----- Excerpted records

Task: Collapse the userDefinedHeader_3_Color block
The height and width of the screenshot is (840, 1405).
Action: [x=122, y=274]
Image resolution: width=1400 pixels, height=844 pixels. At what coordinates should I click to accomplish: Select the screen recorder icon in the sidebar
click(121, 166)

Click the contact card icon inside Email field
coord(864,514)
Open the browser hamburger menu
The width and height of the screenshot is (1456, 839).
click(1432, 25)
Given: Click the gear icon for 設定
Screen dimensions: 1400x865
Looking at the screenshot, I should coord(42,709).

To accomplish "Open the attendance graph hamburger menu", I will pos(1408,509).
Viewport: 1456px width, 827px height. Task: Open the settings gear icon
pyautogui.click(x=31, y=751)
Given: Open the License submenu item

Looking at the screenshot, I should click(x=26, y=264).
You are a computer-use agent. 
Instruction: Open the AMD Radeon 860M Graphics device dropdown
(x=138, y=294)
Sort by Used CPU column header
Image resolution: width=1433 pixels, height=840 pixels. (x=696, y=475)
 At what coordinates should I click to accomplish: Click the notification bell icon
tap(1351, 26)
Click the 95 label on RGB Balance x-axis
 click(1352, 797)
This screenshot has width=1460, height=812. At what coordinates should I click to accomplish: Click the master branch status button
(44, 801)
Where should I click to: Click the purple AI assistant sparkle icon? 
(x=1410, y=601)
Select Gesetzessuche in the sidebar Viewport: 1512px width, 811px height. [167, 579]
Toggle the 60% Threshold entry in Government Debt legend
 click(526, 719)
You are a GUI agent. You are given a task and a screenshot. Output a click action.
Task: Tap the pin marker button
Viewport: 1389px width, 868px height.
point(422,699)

----------

**What the exercise asks**. Please return all of the records exactly.

**Answer to this exercise**.
Task: Collapse the userDefinedHeader_3_Color block
The height and width of the screenshot is (840, 1405).
Action: [x=122, y=274]
Image resolution: width=1400 pixels, height=844 pixels. At what coordinates should I click to accomplish: Select the screen recorder icon in the sidebar
click(121, 166)

Click the contact card icon inside Email field
coord(864,514)
Open the browser hamburger menu
The width and height of the screenshot is (1456, 839).
click(1432, 25)
Given: Click the gear icon for 設定
Screen dimensions: 1400x865
Looking at the screenshot, I should coord(42,709).

To accomplish "Open the attendance graph hamburger menu", I will pos(1408,509).
Viewport: 1456px width, 827px height. Task: Open the settings gear icon
pyautogui.click(x=31, y=751)
Given: Open the License submenu item

Looking at the screenshot, I should click(x=26, y=264).
You are a computer-use agent. 
Instruction: Open the AMD Radeon 860M Graphics device dropdown
(x=138, y=294)
Sort by Used CPU column header
Image resolution: width=1433 pixels, height=840 pixels. (x=696, y=475)
 At what coordinates should I click to accomplish: Click the notification bell icon
tap(1351, 26)
Click the 95 label on RGB Balance x-axis
 click(1352, 797)
This screenshot has width=1460, height=812. At what coordinates should I click to accomplish: Click the master branch status button
(44, 801)
Where should I click to: Click the purple AI assistant sparkle icon? 
(x=1410, y=601)
Select Gesetzessuche in the sidebar Viewport: 1512px width, 811px height. [167, 579]
Toggle the 60% Threshold entry in Government Debt legend
 click(526, 719)
You are a GUI agent. You are given a task and a screenshot. Output a click action.
Task: Tap the pin marker button
Viewport: 1389px width, 868px height.
point(422,699)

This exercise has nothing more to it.